Şimdilerde herkes "nerde o eski bayramlar" klişesine
takılmışken, son söyleyeceğimizi en başa alıp, daha yazımızın ilk satırlarında
belirtelim ki hasretle arayanlar ve gönül gözü açık olanlar için “Ege’de O Eski
Bayramlar!”...
Sokaklarda çocuk sesleri azalsa da bitmeyen,
harçlıkları harcamak için hâlâ mahalle bakkalı bulunabilen, lavanta kokulu eski
bayramlar; çaylar, kahveler, baklavalar eşliğinde komşularla, akrabalarla
birlik içinde kutlanmakta Egeye Dönüş
yapanlarca…
Bayram Çocuğu |
Elbette eskiden bayramlar daha farklıydı, ama dünyada
değişmeyen tek şey değişimin sürekliliği değil mi?

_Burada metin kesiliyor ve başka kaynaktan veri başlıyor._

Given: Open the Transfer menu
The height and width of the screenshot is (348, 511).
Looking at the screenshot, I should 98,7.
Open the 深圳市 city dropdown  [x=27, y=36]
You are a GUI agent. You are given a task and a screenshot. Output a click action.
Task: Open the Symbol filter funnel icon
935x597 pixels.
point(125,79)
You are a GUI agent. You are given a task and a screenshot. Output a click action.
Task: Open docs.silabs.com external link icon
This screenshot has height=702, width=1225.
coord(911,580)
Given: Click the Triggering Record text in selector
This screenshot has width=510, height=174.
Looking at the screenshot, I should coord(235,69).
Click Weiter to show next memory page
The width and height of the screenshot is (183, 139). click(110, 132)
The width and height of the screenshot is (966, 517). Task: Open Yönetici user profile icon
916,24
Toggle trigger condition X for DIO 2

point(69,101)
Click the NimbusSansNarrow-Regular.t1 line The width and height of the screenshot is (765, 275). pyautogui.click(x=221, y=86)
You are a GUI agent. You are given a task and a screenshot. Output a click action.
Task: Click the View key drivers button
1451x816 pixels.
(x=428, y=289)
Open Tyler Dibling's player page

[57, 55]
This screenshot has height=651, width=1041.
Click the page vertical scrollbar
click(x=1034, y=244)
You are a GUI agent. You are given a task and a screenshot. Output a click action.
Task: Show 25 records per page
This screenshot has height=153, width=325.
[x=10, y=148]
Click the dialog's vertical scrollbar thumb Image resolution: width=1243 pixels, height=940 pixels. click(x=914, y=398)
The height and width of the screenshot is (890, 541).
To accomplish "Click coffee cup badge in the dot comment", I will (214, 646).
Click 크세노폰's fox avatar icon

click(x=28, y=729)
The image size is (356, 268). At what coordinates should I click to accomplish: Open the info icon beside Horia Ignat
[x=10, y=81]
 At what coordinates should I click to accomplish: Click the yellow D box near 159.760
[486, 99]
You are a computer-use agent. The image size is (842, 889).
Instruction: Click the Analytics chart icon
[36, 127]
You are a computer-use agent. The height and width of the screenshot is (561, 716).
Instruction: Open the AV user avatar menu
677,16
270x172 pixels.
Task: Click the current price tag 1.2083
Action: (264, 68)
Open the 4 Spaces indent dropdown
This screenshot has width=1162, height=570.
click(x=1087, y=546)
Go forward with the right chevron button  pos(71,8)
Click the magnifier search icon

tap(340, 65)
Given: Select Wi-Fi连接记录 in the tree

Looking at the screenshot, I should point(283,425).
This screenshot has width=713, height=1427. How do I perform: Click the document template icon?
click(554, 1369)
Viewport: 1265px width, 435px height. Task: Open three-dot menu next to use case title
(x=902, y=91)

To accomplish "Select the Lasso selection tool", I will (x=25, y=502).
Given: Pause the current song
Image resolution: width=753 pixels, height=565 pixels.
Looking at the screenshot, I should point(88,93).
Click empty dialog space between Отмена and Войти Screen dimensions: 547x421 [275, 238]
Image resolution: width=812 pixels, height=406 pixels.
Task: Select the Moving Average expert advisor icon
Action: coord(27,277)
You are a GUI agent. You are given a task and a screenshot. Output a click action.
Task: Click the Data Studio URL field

Çocukluğumuzda görece olarak varlıklı bir hayata sahip
olduğumuz halde, paranız olsa da harcanacak yer olmayan bir ülkede yaşadığımızı
unutmayalım. O yüzdendi belki de bayramlıklara aşırı sevinmemiz. Bugün
çocuklarımız daha çok alternatif içinde daha çok tüketerek yaşıyorlar. Tabii ki
bu yönüyle bizim hayattan aldığımız zevki almaları güç olabilir. Ama hangi
anne-baba çocuğunun yokluk çekmesini arzu eder ki?
Ege’de hâlâ bayram sabahları top atışıyla karşılanıyor.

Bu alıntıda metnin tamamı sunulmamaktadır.